# Tugas yang Dikerjakan
(A) Tuliskan kembali dengan tepat bagian teks tentang negara tax haven dari "memberikan suatu insentif" sampai "tarifnya sangat rendah.".
(B) Menurut teks tentang negara tax haven, mengapa beberapa ahli perpajakan berpendapat bahwa negara tax haven tidak dapat didefinisikan dengan jelas?

=== Teks Ditampilkan ===

Pemanfaatan Tax Haven Country Negara tax haven merupakan suatu lokasi yang menawarkan kewajiban pajak yang rendah atau daerah yang tidak akan dikenakan pajak di mana para pengusaha melakukan usaha. Hal ini seperti yang dikemukakan oleh Azzara (1999), “a tax haven is a location which offer a low-tax or no-tax environment for which businessman can operate.” Namun demikian, beberapa ahli perpajakan ada yang berpendapat bahwa negara tax haven tidak dapat didefinisikan dengan jelas karena sifatnya sangat relatif, yaitu tergantung pada ketentuan masing-masing negara. Suatu negara dapat saja disebut sebagai tax haven oleh negara lain apabila negara tersebut



memberikan suatu insentif dalam kegiatan perekonomian di suatu daerah tertentu dalam wilayah negara tersebut. Jadi, apakah suatu negara akan diklasifikasikan sebagai negara tax haven atau tidak oleh negara lain tergantung dari definisi negara tax haven yang diberikan oleh negara lain tersebut. Karena tidak ada definisi yang jelas, maka untuk menentukan bahwa suatu negara sebagai tax haven dapat berdasarkan beberapa keriteria sebagai berikut (Zain:2005): 



Tidak memungut pajak sama sekali atau apabila memungut pajak maka tarifnya sangat rendah.

=== Kutipan Sumber ===

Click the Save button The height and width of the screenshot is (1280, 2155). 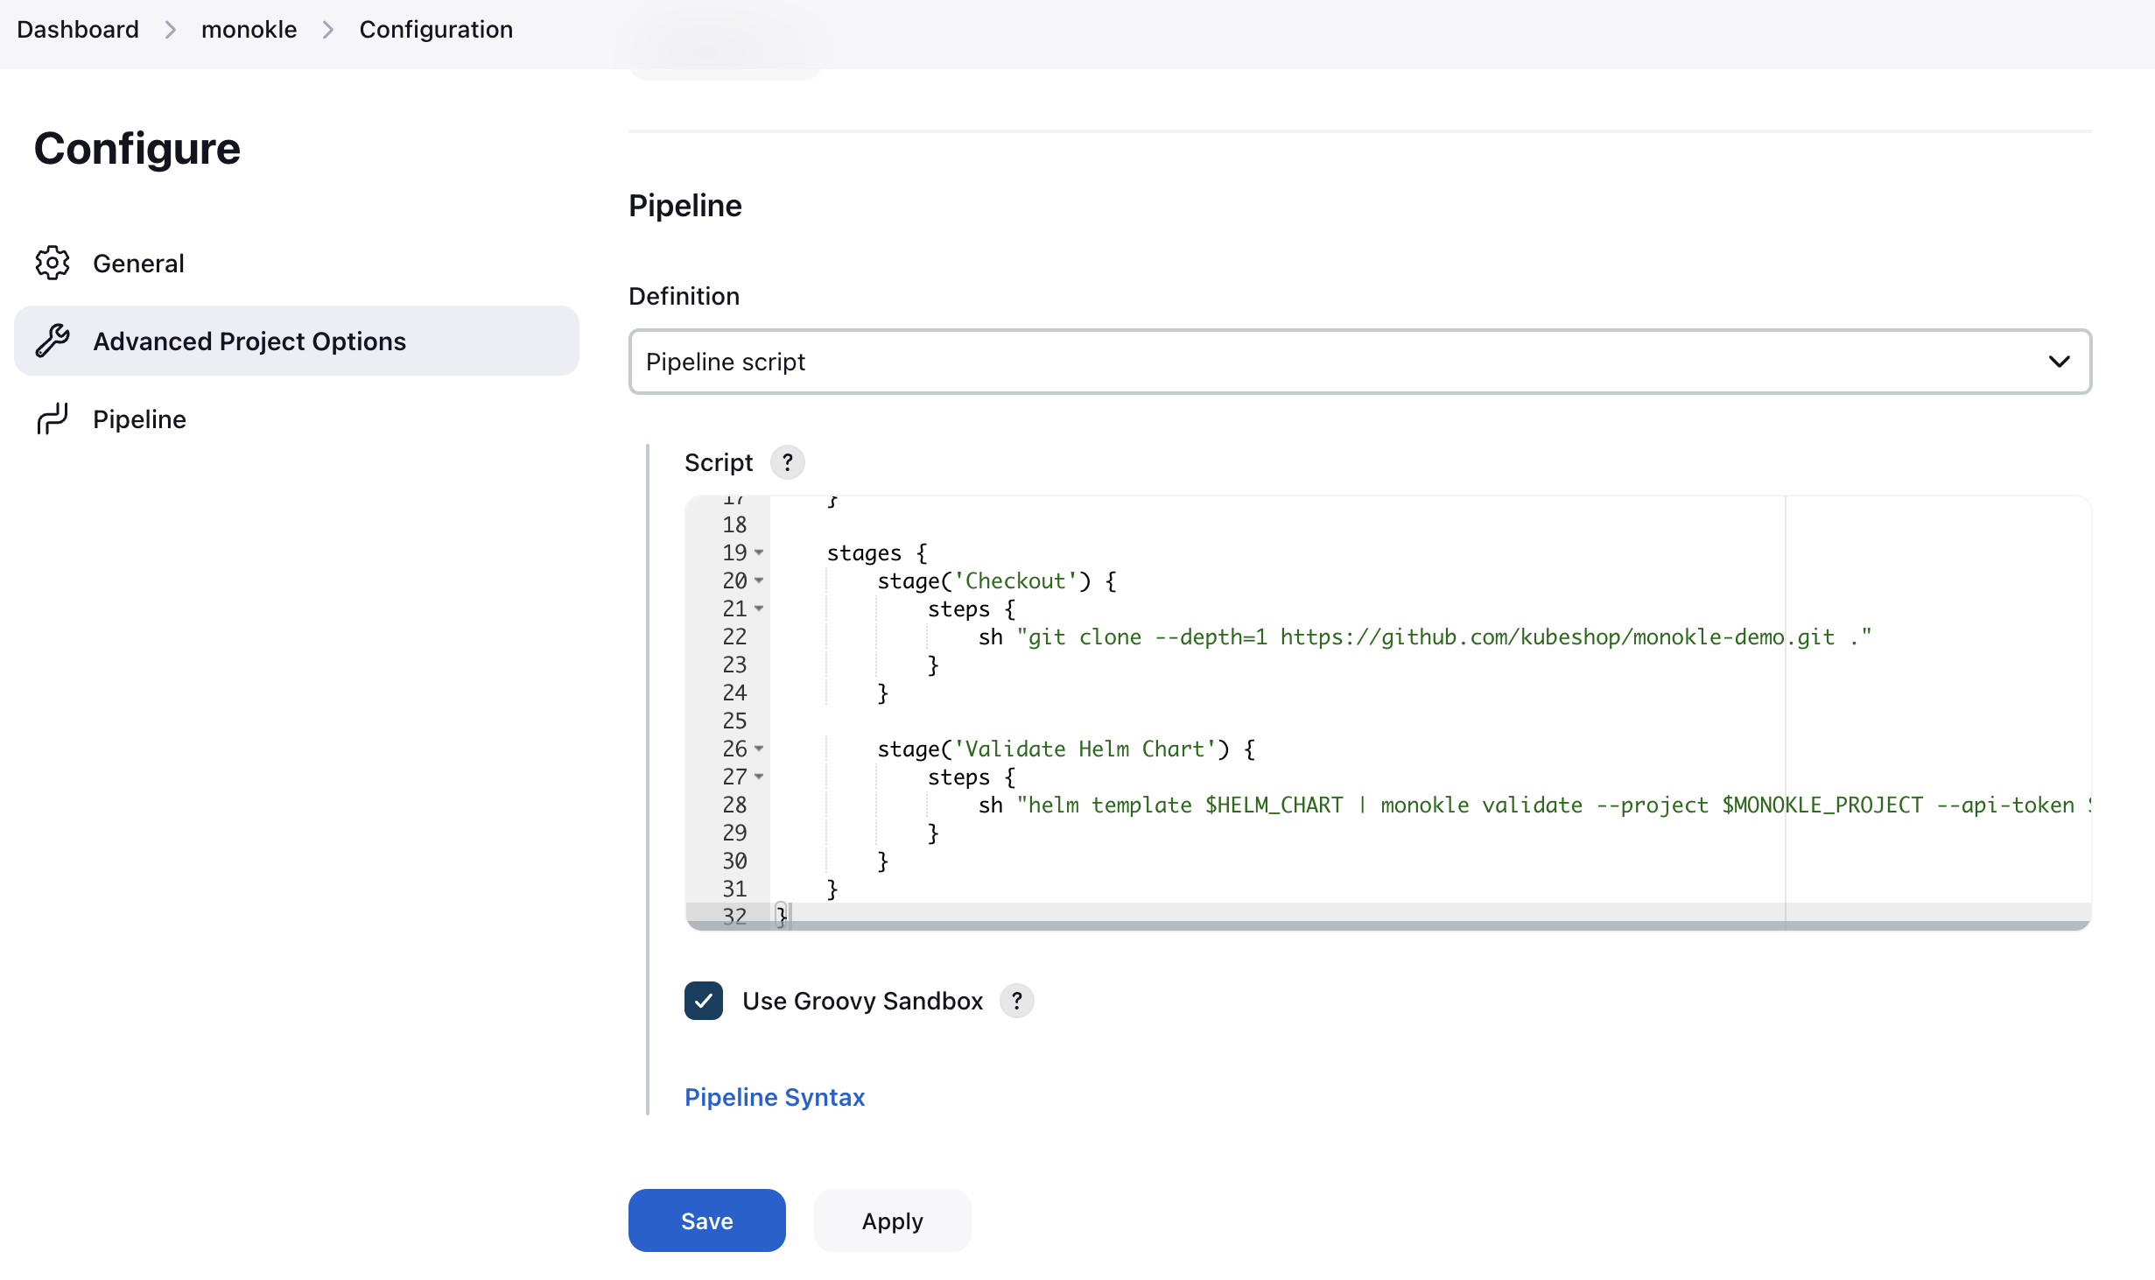(x=706, y=1220)
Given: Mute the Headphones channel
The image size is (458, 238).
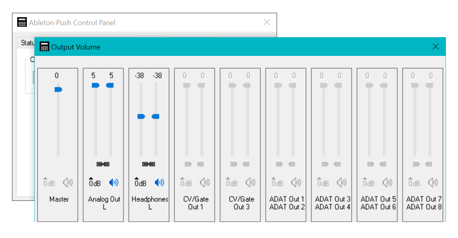Looking at the screenshot, I should point(159,182).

===

# Jawaban Lengkap
(A)
memberikan suatu insentif dalam kegiatan perekonomian di suatu daerah tertentu dalam wilayah negara tersebut. Jadi, apakah suatu negara akan diklasifikasikan sebagai negara tax haven atau tidak oleh negara lain tergantung dari definisi negara tax haven yang diberikan oleh negara lain tersebut. Karena tidak ada definisi yang jelas, maka untuk menentukan bahwa suatu negara sebagai tax haven dapat berdasarkan beberapa keriteria sebagai berikut (Zain:2005): 



Tidak memungut pajak sama sekali atau apabila memungut pajak maka tarifnya sangat rendah.

(B) Sifatnya sangat relatif, yaitu tergantung pada ketentuan masing-masing negara.